Can you design one logo every day for 100 days and export each one with a crisp, transparent PNG optimized for web use? If not yet, you will. This challenge will sharpen your design workflow, build a portfolio, and teach best practices for clean exports.
What the 100-Day Logo Challenge Means
This challenge isn’t about random doodles. It’s about building a real skillset. Each day you design a logo from scratch, convert it from vector to PNG, and optimize it with transparency in mind. Every export becomes a usable web asset. By Day 100, you will have a library of logos and a solid grasp of vector management, transparency handling, and PNG optimization.
Why Focus on PNG?
- Universal web compatibility
- Lossless compression
- Supports transparent backgrounds
- Ideal for logos over complex or image-based backgrounds
PNGs give your logos a clean, professional edge on any website or app interface. Optimizing them correctly is the difference between sharp detail and fuzzy output.
The Daily Workflow
You will repeat this every day. Stick to it.
Step 1: Design in Vector
Start in a vector-based app such as Adobe Illustrator, Figma, Affinity Designer, or Inkscape.
Tips:
- Use grids and guides for balance
- Stick to 1-3 colors for clarity
- Keep scalability in mind: it must look good at 50px and 500px
- Use outlines for fonts unless embedding is supported
Step 2: Export as PNG
Exporting is not a button-smash process. It takes intent.
General settings:
- Export size: 1000px wide (or 2x standard use size for retina screens)
- Background: Transparent
- File format: PNG-24
- Suffix: Include the date or versioning in the filename
Step 3: Optimize for Web
Every PNG needs post-export care.
Tools:
- TinyPNG.com
- ImageOptim for Mac
- FileOptimizer for Windows
- Squoosh for browser-based tuning
Settings to tweak:
- Strip metadata
- Maintain alpha transparency
- Limit unnecessary color data without compromising visual fidelity
- Aim for file size under 150KB if possible
Logo Prompt Generator
Running dry on ideas by Day 30? Here’s your 10-day booster:
- A tech startup called “BrightByte”
- A bakery with a galaxy theme
- A minimalist logo for a meditation app
- A pet store focused on exotic reptiles
- A black-and-white only logo for a law firm
- A fashion label merging tradition with streetwear
- A youth fitness brand
- An NFT platform
- A logo using only geometric shapes
- A coffee shop run out of a vintage bus
Export Best Practices
Do:
- Test logos on dark and light backgrounds
- Save both full-color and monochrome versions
- Keep a layered vector backup
- Keep filenames lowercase and use hyphens (e.g. “day-17-mindworks.png”)
Don’t:
- Export at low resolution
- Use PNG-8 unless targeting ancient browsers
- Leave unnecessary whitespace
- Add shadows or effects unless required
One Vector, Many Assets
Each logo you export as PNG is not the end. You can later:
- Animate it for intros
- Generate favicon versions
- Add branding elements (e.g. watermark, overlay)
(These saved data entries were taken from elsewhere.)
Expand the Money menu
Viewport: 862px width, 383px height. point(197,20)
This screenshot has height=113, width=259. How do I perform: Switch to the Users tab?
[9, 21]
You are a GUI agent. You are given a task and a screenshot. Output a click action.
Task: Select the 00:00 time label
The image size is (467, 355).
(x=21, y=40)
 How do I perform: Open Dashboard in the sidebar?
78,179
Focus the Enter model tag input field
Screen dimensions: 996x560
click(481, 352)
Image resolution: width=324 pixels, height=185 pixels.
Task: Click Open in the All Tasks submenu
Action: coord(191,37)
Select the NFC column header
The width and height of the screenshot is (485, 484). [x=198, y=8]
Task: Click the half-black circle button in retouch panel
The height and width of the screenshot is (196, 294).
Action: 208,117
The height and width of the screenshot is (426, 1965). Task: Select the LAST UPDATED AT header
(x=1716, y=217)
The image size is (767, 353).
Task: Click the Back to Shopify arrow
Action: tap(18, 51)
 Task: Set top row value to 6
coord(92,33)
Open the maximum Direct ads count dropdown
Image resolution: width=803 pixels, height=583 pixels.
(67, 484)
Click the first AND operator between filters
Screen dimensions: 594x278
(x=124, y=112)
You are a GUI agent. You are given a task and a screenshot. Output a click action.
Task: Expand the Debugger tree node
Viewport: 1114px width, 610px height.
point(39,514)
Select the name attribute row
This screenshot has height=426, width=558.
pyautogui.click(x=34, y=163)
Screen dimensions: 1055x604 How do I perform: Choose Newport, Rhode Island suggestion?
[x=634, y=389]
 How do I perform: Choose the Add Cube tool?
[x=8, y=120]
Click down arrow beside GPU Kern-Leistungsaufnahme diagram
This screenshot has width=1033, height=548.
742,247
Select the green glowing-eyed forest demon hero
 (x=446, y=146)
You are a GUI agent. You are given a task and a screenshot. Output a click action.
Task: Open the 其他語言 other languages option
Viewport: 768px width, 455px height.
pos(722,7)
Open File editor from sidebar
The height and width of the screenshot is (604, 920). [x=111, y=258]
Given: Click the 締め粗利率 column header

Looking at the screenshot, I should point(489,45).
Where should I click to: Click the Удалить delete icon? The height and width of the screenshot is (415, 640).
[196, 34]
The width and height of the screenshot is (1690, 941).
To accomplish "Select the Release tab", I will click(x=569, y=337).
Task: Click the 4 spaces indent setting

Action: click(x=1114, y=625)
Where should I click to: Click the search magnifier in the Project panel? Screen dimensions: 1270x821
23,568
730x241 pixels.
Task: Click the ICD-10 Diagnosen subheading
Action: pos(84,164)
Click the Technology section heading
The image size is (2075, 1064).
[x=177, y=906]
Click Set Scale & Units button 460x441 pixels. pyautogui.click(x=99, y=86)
- Offer free PNG images to others as part of a branding kit
This daily routine can grow into a monetized side project or creative portfolio.
Pro Tips for Logo Versatility
Keep master files organized
Use folders named:
- “01-vector”
- “02-exported-png”
- “03-optimized”
- “04-application-mocks”
Prepare alternate versions
- Full-color
- Flat-color
- White-only
- Inverse
Use export artboards
In Illustrator or Figma, set up artboards at common web sizes:
- 250x250px
- 512x512px
- 1000x1000px
Export all versions in batch.
What You’ll Gain After 100 Days
- A portfolio of 100 logos
- Experience designing under creative prompts
- Workflow mastery in vector to PNG conversion
- Strong knowledge of web optimization standards
- Confidence to freelance or pitch branding projects
Bonus: File Management Checklist
Keep your system tight. Use this checklist daily:
- Vector saved with outlined fonts
- PNG exported with transparency
- Optimized with metadata stripped
- Tested on both light and dark backgrounds
- Archived in dated folders
- Uploaded to cloud backup or Git repo
Tools That Help
Design
- Adobe Illustrator
- Affinity Designer
- Figma
- Inkscape
Optimization
- TinyPNG
- Squoosh
- ImageOptim
Automation
- Figma Plugins: “Compress”, “TinyImage”
- Illustrator Actions for export + batch optimization
Final Words
This challenge is about repetition with purpose. Each design builds muscle memory. Each PNG adds another tool to your kit. After 100 days, you’ll not only have designs. You’ll have discipline.